After the June 1967 war with Israel, King Hussein dissolved the
parliament, which consisted of deputies representing both banks
of the River Jordan. The Israeli occupation of the West Bank excluded
the possibility of general elections while part of the land was
occupied. However, when King Hussein severed legal and administrative
ties with the West Bank last year, the constitutional gap was overcome
by carrying out elections that excluded West Bank deputies. Hence
the parliament elected in 1989 is the first parliament since 1951
that is purely Jordanian.
A Purely Jordanian Parliament
It will be dominated by the Muslim Brotherhood and its allies,
which emerged with a total of 34 seats. The Brotherhood itself won
23 seats in the 80-seat assembly. Leftists and their supporters
secured around 12 seats. The outcome of the election was expected,
but the number of seats the Brotherhood and like-minded candidates
secured exceeded all predictions.
The strength and influence of the Muslim Brotherhood has been building
up over the years, since it was the only group permitted to operate
in the open when political parties were banned by law after 1957.

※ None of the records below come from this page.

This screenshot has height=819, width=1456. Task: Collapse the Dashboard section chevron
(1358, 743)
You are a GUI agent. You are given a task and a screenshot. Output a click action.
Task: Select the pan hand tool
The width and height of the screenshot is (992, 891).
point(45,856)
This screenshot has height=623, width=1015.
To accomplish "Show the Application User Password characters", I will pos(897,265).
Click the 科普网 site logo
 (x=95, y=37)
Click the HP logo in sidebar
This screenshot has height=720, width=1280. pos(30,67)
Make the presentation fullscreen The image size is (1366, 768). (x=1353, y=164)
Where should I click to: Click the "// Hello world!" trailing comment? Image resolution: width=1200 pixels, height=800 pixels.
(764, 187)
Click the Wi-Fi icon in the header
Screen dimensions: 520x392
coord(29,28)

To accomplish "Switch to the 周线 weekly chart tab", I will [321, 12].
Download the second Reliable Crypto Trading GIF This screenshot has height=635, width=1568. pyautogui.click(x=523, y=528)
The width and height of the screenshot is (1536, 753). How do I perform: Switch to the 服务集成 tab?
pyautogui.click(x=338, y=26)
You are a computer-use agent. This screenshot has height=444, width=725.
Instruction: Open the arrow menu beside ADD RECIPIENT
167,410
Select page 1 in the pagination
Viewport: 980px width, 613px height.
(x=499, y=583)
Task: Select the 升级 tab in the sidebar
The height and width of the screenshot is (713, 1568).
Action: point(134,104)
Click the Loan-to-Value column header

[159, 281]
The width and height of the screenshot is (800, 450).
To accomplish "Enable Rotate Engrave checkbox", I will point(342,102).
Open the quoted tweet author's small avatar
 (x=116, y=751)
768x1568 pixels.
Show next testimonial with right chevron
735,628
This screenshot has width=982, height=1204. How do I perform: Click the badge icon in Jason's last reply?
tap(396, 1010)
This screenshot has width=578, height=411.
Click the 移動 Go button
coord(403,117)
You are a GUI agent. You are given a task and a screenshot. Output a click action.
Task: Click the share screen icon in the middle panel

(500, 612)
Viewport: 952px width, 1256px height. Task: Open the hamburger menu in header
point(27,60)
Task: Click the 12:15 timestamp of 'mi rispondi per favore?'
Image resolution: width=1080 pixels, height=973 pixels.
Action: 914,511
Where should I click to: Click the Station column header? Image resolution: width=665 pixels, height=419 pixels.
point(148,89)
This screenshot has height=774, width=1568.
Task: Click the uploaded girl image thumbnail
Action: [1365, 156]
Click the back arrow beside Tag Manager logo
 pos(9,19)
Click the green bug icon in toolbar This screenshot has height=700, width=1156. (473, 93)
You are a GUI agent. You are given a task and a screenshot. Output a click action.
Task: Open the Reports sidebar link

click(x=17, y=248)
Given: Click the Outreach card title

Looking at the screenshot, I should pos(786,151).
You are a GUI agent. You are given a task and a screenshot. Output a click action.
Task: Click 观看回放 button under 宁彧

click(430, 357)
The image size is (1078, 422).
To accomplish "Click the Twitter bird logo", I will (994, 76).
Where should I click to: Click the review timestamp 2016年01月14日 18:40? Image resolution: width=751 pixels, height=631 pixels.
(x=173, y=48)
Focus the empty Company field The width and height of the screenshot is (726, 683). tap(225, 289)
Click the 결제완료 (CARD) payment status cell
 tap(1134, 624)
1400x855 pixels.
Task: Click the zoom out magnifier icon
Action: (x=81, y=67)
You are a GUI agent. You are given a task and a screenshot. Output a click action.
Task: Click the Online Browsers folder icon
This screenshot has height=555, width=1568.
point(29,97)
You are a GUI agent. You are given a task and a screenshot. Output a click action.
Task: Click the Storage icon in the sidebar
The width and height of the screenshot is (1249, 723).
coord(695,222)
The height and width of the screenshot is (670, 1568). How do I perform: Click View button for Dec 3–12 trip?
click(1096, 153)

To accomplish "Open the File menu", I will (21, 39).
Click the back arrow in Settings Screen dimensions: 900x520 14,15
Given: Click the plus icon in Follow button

(Leftist parties still are banned.) The Brotherhood also made use
of other available privileges, such as access to the mosques and
its domination of public institutions such as the Ministry of Education
and the universities. At the same time, the existing leftist political
parties were struggling to maintain their identity through underground
work.
"The Brotherhood easily met five times a day during prayers,
whereas we had to take the necessary precautions when calling for
a meeting for fear of arrest, " a member of the Jordanian Communist
Party (JCP) said. Furthermore, the Brotherhood is a highly organized,
disciplined group. Its election campaign rallies were frequently
attended by crowds of 10,000 or more supporters.
In the absence of political parties, for many people there was
no alternative to "Islam" as a refuge from political and
economic frustrations, according to some analysts.
Others have a different explanation: "The Islamic trend flourishes
during periods of political relaxation and economic wellbeing,"
one observer said.
When bread riots hit the southern parts of the Kingdom early in
1989, the Muslim Brotherhood withdrew from the scene and took no
part in popular outcries for political freedoms and the downfall
of the government. Popular demands during and after the riots for
the trial of corrupt officials, however, were supported by the majority
of the 650 candidates, including Brotherhood candidates.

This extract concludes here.